DATASET RECORDS =
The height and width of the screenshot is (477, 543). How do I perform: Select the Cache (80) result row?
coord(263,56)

==

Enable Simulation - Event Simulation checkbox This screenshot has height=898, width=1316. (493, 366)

==

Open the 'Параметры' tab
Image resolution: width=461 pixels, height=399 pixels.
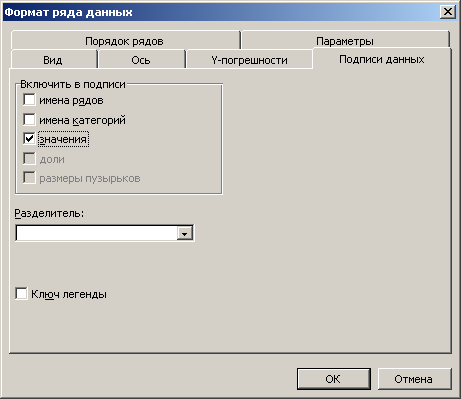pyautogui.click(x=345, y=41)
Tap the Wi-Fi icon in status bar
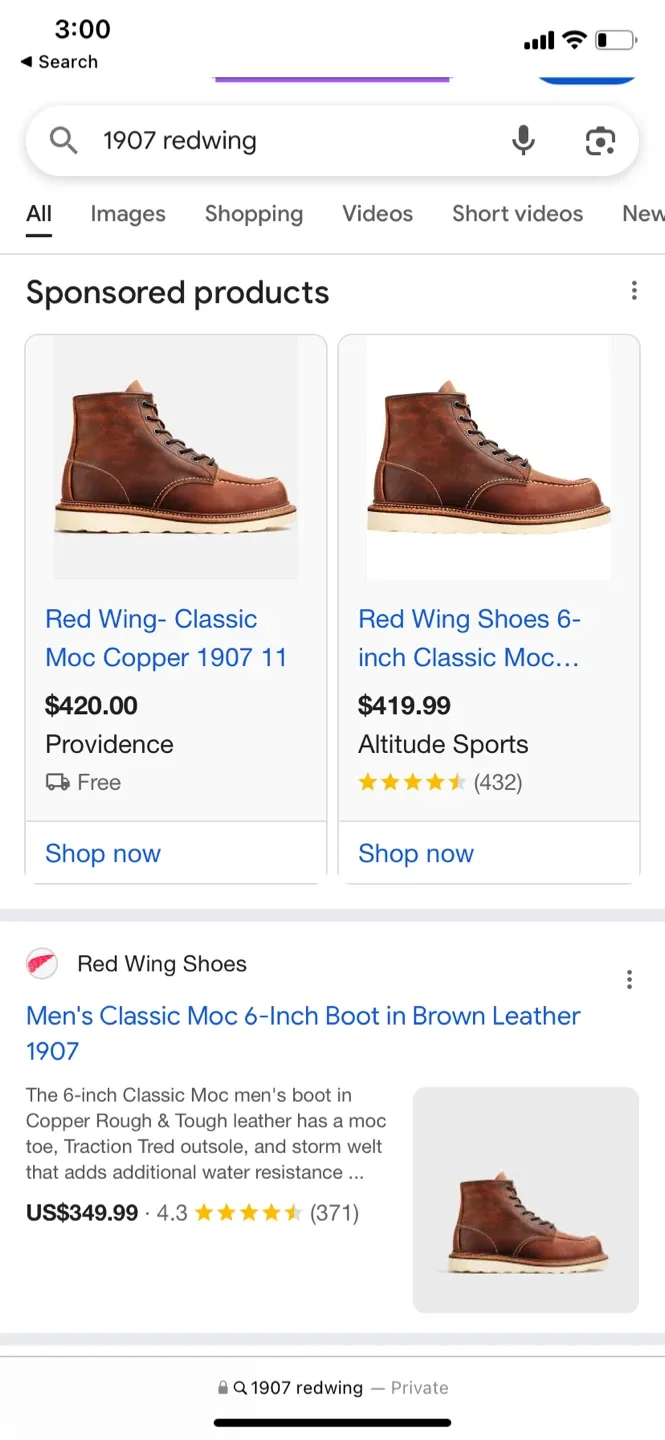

DIRECTIONS FOR THIS TASK = Print the lines from the line with "The height and" up to and including the line with "coord(263,56)", copied exactly, and nothing else.

RESULT OF THE EXERCISE =
The height and width of the screenshot is (477, 543). How do I perform: Select the Cache (80) result row?
coord(263,56)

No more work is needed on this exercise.